(Requirement): Write out, from the entries below, exactly the lines that run between the lines holding "Switch to the Security tab" and "Task: Click the W3 favicon on the browser tab", inclusive, and stop there.
═════ Data for processing ═════
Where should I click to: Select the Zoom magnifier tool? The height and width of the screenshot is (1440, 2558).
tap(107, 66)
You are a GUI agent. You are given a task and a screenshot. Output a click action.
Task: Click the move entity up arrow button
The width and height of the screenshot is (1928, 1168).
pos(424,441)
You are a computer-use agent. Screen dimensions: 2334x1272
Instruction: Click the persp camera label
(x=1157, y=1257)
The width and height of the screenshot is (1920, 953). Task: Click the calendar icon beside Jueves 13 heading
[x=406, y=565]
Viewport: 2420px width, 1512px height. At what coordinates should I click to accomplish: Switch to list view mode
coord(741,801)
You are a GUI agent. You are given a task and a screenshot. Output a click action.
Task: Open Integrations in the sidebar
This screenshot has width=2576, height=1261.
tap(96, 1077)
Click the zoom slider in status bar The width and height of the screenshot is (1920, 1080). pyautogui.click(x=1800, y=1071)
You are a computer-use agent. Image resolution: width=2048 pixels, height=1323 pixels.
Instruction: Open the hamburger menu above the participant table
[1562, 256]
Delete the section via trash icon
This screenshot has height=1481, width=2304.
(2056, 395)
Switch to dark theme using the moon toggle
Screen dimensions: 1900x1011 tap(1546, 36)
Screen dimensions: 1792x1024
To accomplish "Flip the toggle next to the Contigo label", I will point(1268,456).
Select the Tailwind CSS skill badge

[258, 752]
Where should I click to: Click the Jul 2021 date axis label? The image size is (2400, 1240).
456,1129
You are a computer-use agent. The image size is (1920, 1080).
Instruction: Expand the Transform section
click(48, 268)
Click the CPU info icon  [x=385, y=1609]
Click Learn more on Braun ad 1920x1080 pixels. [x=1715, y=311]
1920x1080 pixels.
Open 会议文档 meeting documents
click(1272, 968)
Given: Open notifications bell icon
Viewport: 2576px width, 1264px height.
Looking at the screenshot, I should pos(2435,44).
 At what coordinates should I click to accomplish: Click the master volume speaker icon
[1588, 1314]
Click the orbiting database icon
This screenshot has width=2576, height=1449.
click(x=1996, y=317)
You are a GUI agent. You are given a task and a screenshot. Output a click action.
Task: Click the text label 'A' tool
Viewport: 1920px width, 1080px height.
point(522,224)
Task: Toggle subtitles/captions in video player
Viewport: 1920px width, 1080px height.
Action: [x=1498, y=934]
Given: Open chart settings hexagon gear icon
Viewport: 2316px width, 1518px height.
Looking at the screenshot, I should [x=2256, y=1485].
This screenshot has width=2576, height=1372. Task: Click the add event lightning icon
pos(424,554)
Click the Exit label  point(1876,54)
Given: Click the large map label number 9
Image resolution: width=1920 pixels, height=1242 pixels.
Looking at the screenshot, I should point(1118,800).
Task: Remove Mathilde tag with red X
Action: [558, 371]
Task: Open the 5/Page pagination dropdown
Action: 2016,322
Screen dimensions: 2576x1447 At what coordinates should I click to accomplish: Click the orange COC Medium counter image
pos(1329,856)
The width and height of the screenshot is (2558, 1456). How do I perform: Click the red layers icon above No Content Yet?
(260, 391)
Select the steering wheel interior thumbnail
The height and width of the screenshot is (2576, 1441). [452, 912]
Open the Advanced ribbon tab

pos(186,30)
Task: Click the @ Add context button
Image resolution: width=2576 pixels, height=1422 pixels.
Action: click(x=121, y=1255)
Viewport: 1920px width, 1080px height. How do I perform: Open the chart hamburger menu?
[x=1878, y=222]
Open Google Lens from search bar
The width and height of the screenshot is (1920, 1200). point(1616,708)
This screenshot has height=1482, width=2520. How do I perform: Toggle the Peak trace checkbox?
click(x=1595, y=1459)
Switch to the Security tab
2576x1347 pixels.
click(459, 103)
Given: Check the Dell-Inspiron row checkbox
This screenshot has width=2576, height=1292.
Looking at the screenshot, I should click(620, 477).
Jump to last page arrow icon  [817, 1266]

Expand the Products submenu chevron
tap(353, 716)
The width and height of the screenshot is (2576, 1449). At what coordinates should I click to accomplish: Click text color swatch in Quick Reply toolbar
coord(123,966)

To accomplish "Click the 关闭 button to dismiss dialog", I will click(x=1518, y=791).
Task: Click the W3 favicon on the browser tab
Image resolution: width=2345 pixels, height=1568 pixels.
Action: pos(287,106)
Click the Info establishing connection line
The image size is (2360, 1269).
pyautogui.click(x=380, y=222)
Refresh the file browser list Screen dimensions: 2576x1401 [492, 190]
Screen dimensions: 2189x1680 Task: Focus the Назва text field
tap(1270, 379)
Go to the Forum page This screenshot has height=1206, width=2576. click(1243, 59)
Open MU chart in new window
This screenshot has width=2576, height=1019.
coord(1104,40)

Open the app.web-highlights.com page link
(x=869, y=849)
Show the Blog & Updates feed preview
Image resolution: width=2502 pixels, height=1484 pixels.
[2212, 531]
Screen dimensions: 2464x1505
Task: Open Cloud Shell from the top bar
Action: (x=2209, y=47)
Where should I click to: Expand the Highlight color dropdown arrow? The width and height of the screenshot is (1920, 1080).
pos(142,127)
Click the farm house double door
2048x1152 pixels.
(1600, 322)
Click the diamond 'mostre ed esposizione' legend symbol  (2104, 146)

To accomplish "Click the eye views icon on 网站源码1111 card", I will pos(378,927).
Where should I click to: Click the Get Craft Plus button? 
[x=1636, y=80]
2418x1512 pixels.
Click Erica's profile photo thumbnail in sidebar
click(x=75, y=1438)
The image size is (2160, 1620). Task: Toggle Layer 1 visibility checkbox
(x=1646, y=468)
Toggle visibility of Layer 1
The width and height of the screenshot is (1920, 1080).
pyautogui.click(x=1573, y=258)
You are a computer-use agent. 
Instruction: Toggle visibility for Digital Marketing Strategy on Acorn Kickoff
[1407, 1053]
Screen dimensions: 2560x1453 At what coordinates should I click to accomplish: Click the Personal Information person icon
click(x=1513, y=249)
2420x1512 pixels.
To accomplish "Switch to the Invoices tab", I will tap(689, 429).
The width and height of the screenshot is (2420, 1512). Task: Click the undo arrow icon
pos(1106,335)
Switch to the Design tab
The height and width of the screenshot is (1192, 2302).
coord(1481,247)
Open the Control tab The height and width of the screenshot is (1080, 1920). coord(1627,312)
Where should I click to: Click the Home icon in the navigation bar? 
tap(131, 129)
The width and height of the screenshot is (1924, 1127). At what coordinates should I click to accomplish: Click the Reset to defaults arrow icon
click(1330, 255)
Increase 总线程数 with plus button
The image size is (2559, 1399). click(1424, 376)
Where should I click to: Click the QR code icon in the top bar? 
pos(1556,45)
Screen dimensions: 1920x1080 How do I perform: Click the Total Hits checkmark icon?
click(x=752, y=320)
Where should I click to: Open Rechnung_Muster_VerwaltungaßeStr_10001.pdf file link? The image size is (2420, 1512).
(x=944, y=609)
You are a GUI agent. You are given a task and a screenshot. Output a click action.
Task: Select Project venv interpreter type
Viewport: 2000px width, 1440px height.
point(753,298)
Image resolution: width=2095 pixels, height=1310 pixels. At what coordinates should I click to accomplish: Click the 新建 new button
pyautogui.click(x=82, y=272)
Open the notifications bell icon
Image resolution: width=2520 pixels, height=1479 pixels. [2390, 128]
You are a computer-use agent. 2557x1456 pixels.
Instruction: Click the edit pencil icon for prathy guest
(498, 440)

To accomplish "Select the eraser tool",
═════
(Response box):
Switch to the Security tab
2576x1347 pixels.
click(459, 103)
Given: Check the Dell-Inspiron row checkbox
This screenshot has width=2576, height=1292.
Looking at the screenshot, I should click(620, 477).
Jump to last page arrow icon  [817, 1266]

Expand the Products submenu chevron
tap(353, 716)
The width and height of the screenshot is (2576, 1449). At what coordinates should I click to accomplish: Click text color swatch in Quick Reply toolbar
coord(123,966)

To accomplish "Click the 关闭 button to dismiss dialog", I will click(x=1518, y=791).
Task: Click the W3 favicon on the browser tab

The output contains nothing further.